The other seven USFL teams also use the same names of their 1980s counterparts. The full league, divided equally into two divisions, is:

North Division

  1. Michigan Panthers

  2. New Jersey Generals

  3. Philadelphia Stars

  4. Pittsburgh Maulers

South Division

  1. Birmingham Stallions

  2. Houston Gamblers

  3. New Orleans Breakers

  4. Tampa Bay Bandits

Each team will play a 10-game schedule, with Fox Sports in charge of the league and acting as a broadcast partner. A four-team postseason will follow, ending with a championship game between division winners.

As previously announced, Brian Woods — the founder and CEO of the Spring League, a professional developmental football league — will serve as the league’s president of football operations. Former Dallas Cowboy fullback and longtime Fox NFL analyst Daryl Johnston will be the league’s executive vice president of football operations, while retired NFL referee and Fox rules analyst Mike Pereira will serve as the USFL’s head of officiating.
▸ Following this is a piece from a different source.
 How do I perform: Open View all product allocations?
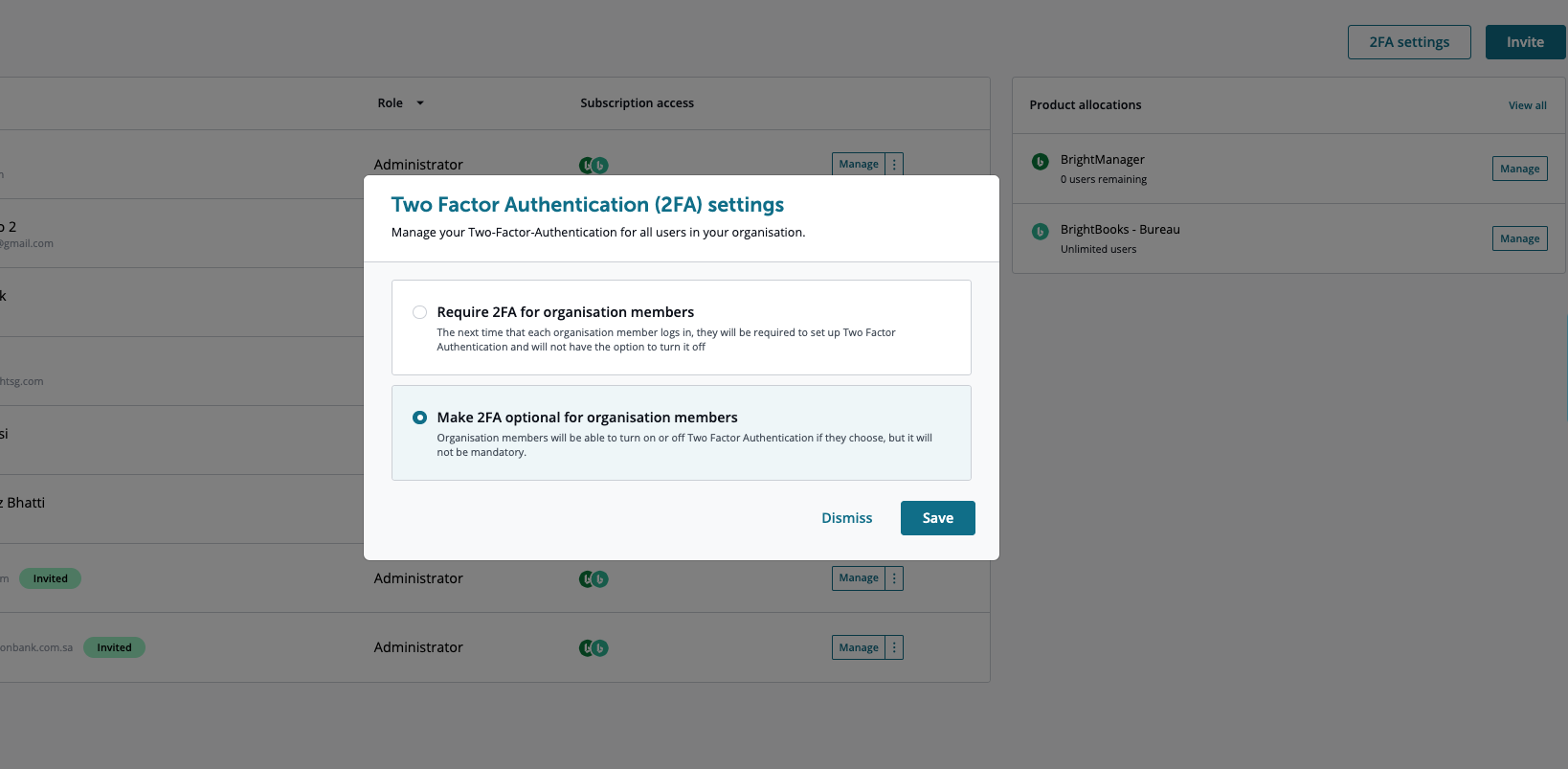pyautogui.click(x=1527, y=105)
The new USFL enters a crowded field of new spring football leagues, including a revamped XFL with Dwayne “The Rock” Johnson as a part-owner, which hopes to return in 2023 after a failed bid to merge with the Canadian Football League. Recent leagues, such as the Alliance of American Football and Arena Football League, shut down.
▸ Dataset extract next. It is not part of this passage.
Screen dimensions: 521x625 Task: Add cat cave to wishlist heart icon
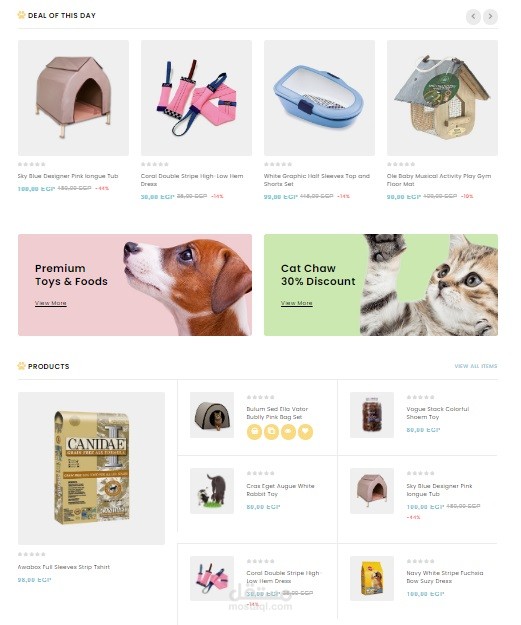pos(306,432)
The Philadelphia Stars were originally owned by real estate developer Myles Tanenbaum, who patterned the team’s maroon and gold look off the colors of Central High School, where he was a bench warmer for the school’s football team. The Stars won the second USFL championship in 1984, and won again in 1985 after moving to Baltimore.

“I’ve gotten completely carried away. I didn’t know I could feel such excitement, such exhilaration,” Tanenbaum told the Philadelphia Daily News when he became an owner.

Former President Donald Trump owned the New Jersey Generals, and is widely blamed for the league’s failure by pushing for it to move to the fall to compete with the NFL. A number of NFL Hall of Famers got their start in the USFL, including Eagles legend Reggie White (Memphis Showboats), 49ers quarterback Steve Young (L.A. Express), and Buffalo Bills quarterback Jim Kelly (Houston Gamblers).

The Philadelphia Stars was also the name of the city’s Negro league baseball team, which was founded in 1933 and played in the Negro National League at Passon Field (now called Pollock Field) and Shibe Park (later known as Connie Mack Stadium) through 1948, when Major League Baseball integrated. The team continued to play in the Negro American League through 1952.